Damn girl, are you a smoke detector? Because you're super annoying and won't shut up.
Today I learned humans eat more bananas than monkeys. -- I can't remember the last time I ate a monkey.
Will glass coffins be a success? -- Remains to be seen.
What do sprinters eat before a race?
Nothing, they fast.
What does a turtle and a pedophile have in common? They both want to get there before the hare does.
My town's population never changes. Every time a girl gets pregnant, a guy leaves town.
According to a recent survey, replacing words with the names of musical instruments in a sentence often goes undetected.

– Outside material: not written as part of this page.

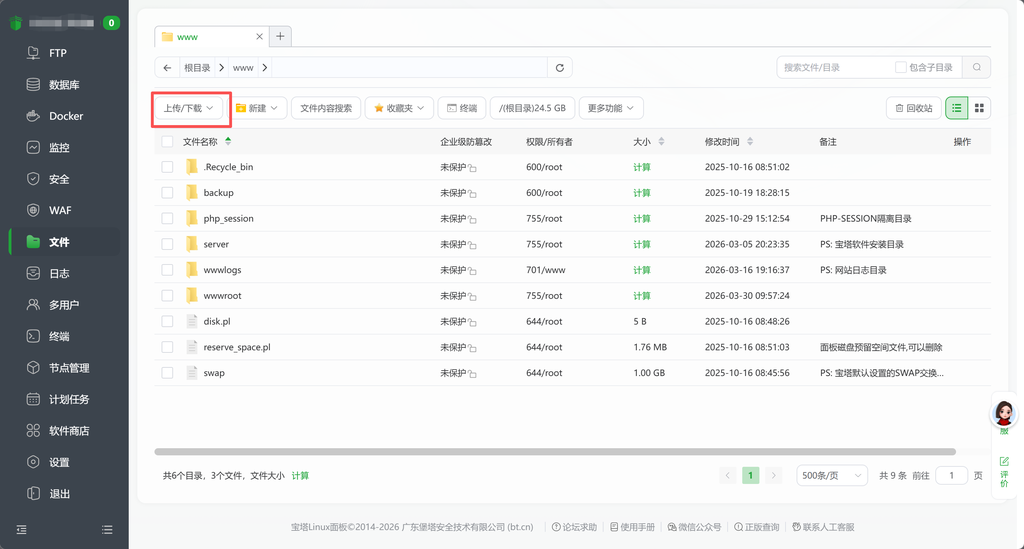Open the 更多功能 dropdown
1024x549 pixels.
click(x=611, y=108)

I started a company selling land mines that look like prayer mats. Prophets are going through the roof.
Three men are on a boat. They have four cigarettes, but nothing to light them with. So, they throw a cigarette overboard and the whole boat becomes a cigarette lighter.
What’s the difference between a politician and a flying pig? -- The letter F.
A cop pulls a guy over for suspected drunk driving. The cop opens the door and the driver falls out onto the asphalt. The cop says, "Holy shit, you're so drunk, you can't even walk!"
The drunk says, "No shit, that's why I took my car!"
I thought of having a threesome, but then I realized that if I wanted to disappoint two people at one time I might as well have dinner with my parents.
"Mom? Don't freak out, but I'm in the hospital."
"Aaron, you've been a doctor for over 8 years now, please stop starting every phone conversation we have with that."
Today my stoner friend used my to-do list as a blunt wrap.
He was high on my list of priorities.